Concert review: RSO's season debut rooted in Appalachia

Concert review: RSO’s season debut rooted in Appalachia 

By Kevin Kittredge, Special to The Roanoke Times

The Roanoke Symphony Orchestra and music director David Stewart Wiley kicked off their 2011-2012 season at the Roanoke Performing Arts Theatre on Monday night with a crowd-pleasing program that featured a distinct American theme.

The bill included Leonard Bernstein’s overture to “Candide” and the ever-popular “New World Symphony” by Czech composer Antonin Dvorak, written on a visit to America in the 1890s. The audience of more than 1,600 even got into the act, singing along with the RSO’s opening rendition of “The Star-Spangled Banner.”
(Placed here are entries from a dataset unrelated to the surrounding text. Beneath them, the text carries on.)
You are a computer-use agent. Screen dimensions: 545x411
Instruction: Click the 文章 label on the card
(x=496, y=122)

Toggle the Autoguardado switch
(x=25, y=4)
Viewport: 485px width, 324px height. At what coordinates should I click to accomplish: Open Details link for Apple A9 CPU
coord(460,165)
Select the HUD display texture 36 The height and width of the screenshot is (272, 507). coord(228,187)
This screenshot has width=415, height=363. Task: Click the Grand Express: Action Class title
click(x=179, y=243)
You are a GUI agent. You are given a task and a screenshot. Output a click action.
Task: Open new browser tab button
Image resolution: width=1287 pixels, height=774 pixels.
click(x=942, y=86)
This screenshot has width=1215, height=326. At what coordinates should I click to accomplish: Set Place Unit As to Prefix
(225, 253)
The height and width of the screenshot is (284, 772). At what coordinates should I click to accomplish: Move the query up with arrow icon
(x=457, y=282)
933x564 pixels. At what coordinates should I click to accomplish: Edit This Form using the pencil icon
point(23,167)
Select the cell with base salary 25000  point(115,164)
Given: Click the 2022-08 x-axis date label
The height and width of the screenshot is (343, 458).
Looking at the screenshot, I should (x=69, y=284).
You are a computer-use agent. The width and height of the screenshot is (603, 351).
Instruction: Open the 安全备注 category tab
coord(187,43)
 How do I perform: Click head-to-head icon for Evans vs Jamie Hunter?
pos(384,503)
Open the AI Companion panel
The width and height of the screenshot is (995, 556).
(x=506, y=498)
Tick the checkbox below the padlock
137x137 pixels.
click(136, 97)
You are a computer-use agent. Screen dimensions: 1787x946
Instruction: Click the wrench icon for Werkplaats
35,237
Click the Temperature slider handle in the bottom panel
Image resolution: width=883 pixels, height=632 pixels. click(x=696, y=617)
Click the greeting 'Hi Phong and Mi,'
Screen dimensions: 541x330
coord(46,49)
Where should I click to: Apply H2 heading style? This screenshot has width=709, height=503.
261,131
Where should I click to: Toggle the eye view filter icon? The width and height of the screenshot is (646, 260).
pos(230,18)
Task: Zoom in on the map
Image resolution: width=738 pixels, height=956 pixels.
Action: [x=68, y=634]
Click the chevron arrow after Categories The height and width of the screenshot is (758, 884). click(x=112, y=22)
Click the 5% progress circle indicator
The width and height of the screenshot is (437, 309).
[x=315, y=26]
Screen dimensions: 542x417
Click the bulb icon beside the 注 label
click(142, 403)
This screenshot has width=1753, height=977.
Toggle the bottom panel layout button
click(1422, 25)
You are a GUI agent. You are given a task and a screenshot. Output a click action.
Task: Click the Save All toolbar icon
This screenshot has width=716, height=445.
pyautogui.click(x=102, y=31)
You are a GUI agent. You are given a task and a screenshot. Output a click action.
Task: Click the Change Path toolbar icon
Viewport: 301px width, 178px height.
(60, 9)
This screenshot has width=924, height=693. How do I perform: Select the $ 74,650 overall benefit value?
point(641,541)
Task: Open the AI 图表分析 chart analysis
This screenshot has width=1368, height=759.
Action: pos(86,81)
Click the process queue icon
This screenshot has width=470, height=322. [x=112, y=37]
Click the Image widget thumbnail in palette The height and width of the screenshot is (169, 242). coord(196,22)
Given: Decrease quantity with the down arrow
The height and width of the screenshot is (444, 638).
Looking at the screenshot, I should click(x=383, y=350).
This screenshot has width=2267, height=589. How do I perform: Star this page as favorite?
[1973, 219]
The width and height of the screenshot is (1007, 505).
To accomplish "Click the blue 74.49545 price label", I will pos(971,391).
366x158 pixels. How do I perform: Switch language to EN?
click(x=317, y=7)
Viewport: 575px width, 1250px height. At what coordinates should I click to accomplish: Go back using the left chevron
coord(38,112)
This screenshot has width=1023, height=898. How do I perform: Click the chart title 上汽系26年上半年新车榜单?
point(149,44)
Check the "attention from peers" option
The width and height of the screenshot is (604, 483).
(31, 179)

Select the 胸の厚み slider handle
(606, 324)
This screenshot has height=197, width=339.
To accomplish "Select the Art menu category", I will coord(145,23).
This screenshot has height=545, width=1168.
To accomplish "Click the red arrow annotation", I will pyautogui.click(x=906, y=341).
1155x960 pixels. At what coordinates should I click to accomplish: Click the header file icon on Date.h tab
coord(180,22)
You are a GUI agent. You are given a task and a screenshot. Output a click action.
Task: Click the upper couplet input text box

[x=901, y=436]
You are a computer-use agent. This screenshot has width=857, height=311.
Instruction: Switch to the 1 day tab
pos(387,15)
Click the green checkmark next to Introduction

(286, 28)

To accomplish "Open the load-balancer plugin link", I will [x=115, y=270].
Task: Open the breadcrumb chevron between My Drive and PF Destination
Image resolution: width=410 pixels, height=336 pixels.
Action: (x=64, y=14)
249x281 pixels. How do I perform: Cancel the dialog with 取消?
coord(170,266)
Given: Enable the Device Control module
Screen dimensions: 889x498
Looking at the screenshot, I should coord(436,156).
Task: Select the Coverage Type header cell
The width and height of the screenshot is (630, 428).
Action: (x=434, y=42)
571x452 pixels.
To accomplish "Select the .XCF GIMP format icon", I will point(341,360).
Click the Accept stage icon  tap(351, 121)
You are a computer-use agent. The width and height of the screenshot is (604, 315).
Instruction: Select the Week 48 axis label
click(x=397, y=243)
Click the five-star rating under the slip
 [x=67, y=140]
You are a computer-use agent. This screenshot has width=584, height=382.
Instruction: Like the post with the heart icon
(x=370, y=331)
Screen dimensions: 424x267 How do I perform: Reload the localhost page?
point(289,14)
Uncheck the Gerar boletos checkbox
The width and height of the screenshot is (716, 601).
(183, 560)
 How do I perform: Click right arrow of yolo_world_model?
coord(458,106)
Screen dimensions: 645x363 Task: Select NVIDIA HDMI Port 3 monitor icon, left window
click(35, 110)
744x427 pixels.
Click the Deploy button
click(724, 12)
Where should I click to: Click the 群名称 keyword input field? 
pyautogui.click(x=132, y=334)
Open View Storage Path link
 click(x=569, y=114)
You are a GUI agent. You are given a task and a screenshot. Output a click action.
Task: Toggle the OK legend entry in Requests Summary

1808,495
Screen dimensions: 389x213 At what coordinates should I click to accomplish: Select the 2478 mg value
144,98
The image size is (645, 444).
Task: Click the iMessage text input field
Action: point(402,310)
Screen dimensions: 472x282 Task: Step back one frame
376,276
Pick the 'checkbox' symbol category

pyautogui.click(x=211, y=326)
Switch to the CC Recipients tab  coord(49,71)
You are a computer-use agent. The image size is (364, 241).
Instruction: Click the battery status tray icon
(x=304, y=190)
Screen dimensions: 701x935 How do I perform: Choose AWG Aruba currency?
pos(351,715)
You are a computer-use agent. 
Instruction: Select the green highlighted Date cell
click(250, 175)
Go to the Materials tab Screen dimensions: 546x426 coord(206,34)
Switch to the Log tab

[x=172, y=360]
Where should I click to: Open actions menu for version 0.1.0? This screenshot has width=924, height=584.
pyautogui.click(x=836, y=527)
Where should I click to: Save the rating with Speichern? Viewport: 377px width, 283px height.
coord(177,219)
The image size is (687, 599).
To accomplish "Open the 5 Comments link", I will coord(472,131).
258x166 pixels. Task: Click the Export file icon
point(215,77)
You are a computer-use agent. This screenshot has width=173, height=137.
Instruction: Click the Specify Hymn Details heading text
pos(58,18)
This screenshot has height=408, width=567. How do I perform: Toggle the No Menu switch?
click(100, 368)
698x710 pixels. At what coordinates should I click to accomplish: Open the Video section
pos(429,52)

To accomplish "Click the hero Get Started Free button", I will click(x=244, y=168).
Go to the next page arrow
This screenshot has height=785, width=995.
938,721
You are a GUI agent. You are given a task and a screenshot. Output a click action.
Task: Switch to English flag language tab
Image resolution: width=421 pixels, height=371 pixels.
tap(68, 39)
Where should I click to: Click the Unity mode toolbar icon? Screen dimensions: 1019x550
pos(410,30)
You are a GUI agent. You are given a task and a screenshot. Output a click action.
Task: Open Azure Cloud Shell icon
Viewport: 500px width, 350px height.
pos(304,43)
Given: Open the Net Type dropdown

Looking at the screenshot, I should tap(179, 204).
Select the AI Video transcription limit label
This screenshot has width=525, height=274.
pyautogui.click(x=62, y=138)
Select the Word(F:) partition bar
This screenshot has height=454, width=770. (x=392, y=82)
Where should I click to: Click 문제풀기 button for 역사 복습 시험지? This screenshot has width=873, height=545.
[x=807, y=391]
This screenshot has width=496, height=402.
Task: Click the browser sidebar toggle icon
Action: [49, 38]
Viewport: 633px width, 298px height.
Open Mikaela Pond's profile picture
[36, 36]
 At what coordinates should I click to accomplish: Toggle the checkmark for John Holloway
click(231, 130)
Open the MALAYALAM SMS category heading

The highlight of the evening, however, was surely the world premiere of a concerto for mandolin and orchestra written by Roanoke’s own Jeff Midkiff. Midkiff, a local educator and clarinetist, is also a virtuoso mandolin player. His concerto, “From the Blue Ridge,” was commissioned by the RSO.

Blending elements of multiple genres and including lyrical solos on the piccolo and bassoon, the 18-minute concerto was a long way from “Rocky Top.” Midkiff himself played the mandolin, switching from percussive rhythm work to do dazzling solo runs, in the process expanding this listener’s knowledge of what a mandolin could do, and be. There were times when it sounded more like Flamenco guitar than a bluegrass instrument. The last movement, aptly titled “The Crooked Road,” was where Midkiff showed his Appalachian roots. In one memorable passage, Midkiff and concertmaster Akemi Takayama played a searing bluegrass duet that would have drawn hoots and cheers in less august surroundings. This audience reserved the hollerin’ for the end of the piece, which got a standing ovation.

Dvorak’s Symphony No. 9 is one of the world’s best-loved orchestral pieces. The composer was a little vague on whether its fetching melodies were based on African-American or Native American roots, and some feel they draw mostly from his native Bohemia. Either way, it’s an early statement about the power of America’s polyglot culture that still resonates today.

The RSO did the piece justice. The ravishing English horn melody in the slow movement, played here by William Parrish, was enough to bring tears to the eye. Some of the more boisterous parts lacked punch in this difficult room, however, especially in the right loge — despite the fact the RSO had placed its horn players up on risers. But the strings had a warm, buttery sound up there, lovely to hear. All in all, it was a satisfying night, and a powerful argument for keeping Wiley, now in his 16th season, around forever.